SOURCE INFORMATION:
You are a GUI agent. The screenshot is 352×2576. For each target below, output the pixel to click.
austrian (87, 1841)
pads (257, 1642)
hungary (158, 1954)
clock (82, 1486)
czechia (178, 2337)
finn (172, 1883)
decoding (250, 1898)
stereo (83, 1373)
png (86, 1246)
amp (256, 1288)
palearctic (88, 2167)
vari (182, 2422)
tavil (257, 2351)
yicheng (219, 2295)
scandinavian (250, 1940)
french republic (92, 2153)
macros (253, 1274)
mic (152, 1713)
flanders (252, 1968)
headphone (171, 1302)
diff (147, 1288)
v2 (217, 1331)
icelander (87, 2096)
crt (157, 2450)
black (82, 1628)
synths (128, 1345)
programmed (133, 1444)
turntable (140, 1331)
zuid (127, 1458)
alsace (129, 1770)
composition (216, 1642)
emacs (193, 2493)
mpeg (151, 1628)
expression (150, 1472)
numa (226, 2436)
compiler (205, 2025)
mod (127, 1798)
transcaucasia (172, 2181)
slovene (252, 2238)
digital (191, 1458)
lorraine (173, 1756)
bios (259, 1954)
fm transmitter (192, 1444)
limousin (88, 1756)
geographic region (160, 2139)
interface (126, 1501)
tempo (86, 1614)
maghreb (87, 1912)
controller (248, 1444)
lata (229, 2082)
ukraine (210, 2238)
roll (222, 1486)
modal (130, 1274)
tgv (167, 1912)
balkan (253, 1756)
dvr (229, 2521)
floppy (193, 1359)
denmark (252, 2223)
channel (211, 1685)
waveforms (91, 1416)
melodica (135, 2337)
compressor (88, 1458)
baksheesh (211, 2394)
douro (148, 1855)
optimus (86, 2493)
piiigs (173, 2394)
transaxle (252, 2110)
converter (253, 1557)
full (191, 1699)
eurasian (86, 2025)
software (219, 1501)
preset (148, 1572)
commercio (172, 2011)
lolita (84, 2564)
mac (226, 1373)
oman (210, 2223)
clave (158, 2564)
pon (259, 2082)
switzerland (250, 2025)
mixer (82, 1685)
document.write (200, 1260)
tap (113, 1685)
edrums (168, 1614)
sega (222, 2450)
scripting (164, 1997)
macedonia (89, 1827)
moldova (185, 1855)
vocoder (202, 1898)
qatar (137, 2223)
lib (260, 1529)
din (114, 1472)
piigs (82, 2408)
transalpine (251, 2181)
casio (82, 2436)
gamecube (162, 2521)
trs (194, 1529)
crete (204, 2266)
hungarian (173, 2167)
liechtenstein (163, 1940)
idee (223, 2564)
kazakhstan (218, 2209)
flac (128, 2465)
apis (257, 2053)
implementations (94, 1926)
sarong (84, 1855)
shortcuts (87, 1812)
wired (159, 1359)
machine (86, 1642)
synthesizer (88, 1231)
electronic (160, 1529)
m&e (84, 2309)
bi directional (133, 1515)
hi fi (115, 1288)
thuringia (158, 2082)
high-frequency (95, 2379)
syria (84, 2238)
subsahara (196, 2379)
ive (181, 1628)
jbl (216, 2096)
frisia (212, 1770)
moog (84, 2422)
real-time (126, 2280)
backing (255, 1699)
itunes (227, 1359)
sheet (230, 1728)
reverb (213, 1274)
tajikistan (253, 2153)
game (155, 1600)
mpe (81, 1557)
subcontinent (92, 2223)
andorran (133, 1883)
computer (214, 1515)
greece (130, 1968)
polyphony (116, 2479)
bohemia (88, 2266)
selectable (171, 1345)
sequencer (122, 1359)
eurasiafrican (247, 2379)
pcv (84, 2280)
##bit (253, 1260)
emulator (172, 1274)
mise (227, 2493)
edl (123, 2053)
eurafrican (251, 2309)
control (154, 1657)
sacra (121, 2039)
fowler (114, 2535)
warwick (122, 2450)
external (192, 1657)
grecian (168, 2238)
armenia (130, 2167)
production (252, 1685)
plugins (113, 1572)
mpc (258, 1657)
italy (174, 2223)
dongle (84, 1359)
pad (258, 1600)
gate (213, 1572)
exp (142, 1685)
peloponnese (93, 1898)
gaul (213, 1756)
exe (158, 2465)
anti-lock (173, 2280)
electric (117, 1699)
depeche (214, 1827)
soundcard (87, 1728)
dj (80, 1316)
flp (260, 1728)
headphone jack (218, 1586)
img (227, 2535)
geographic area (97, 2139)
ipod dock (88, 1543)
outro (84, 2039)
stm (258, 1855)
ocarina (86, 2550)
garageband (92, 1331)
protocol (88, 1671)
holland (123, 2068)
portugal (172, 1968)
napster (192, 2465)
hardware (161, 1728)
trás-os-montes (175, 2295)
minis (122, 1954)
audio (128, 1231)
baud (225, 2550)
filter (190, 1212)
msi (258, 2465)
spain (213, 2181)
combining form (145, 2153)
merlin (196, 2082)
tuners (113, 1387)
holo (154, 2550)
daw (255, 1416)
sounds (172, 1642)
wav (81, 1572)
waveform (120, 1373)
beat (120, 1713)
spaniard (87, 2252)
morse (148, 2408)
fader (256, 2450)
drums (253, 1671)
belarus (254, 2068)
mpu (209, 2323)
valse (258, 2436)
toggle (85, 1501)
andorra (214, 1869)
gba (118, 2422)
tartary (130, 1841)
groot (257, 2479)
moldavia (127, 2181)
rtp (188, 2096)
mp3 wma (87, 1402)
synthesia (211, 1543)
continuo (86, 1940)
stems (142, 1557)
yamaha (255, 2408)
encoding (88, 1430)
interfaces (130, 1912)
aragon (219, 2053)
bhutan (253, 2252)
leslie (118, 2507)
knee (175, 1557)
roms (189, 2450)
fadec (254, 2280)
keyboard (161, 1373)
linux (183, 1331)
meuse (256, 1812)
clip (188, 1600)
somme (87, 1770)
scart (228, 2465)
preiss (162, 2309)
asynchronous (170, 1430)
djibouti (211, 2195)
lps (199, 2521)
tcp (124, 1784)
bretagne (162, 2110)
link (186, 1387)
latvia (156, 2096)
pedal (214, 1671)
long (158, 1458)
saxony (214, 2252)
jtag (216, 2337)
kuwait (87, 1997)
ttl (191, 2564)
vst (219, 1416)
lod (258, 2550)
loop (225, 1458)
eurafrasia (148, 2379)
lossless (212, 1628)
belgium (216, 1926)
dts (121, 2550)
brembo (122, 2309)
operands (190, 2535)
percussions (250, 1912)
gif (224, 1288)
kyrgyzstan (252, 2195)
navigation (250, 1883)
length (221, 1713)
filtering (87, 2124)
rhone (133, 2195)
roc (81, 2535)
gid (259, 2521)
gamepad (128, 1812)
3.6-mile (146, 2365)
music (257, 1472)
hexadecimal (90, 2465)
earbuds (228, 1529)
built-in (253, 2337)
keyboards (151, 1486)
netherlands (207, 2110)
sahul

YOUR INSTRUCTIONS:
All lines above between those holding "png (86, 1246)" and "pon (259, 2082)", inclusive, must be set down unchanged, and no other line may be included.

RESULT OF THE EXERCISE:
png (86, 1246)
amp (256, 1288)
palearctic (88, 2167)
vari (182, 2422)
tavil (257, 2351)
yicheng (219, 2295)
scandinavian (250, 1940)
french republic (92, 2153)
macros (253, 1274)
mic (152, 1713)
flanders (252, 1968)
headphone (171, 1302)
diff (147, 1288)
v2 (217, 1331)
icelander (87, 2096)
crt (157, 2450)
black (82, 1628)
synths (128, 1345)
programmed (133, 1444)
turntable (140, 1331)
zuid (127, 1458)
alsace (129, 1770)
composition (216, 1642)
emacs (193, 2493)
mpeg (151, 1628)
expression (150, 1472)
numa (226, 2436)
compiler (205, 2025)
mod (127, 1798)
transcaucasia (172, 2181)
slovene (252, 2238)
digital (191, 1458)
lorraine (173, 1756)
bios (259, 1954)
fm transmitter (192, 1444)
limousin (88, 1756)
geographic region (160, 2139)
interface (126, 1501)
tempo (86, 1614)
maghreb (87, 1912)
controller (248, 1444)
lata (229, 2082)
ukraine (210, 2238)
roll (222, 1486)
modal (130, 1274)
tgv (167, 1912)
balkan (253, 1756)
dvr (229, 2521)
floppy (193, 1359)
denmark (252, 2223)
channel (211, 1685)
waveforms (91, 1416)
melodica (135, 2337)
compressor (88, 1458)
baksheesh (211, 2394)
douro (148, 1855)
optimus (86, 2493)
piiigs (173, 2394)
transaxle (252, 2110)
converter (253, 1557)
full (191, 1699)
eurasian (86, 2025)
software (219, 1501)
preset (148, 1572)
commercio (172, 2011)
lolita (84, 2564)
mac (226, 1373)
oman (210, 2223)
clave (158, 2564)
pon (259, 2082)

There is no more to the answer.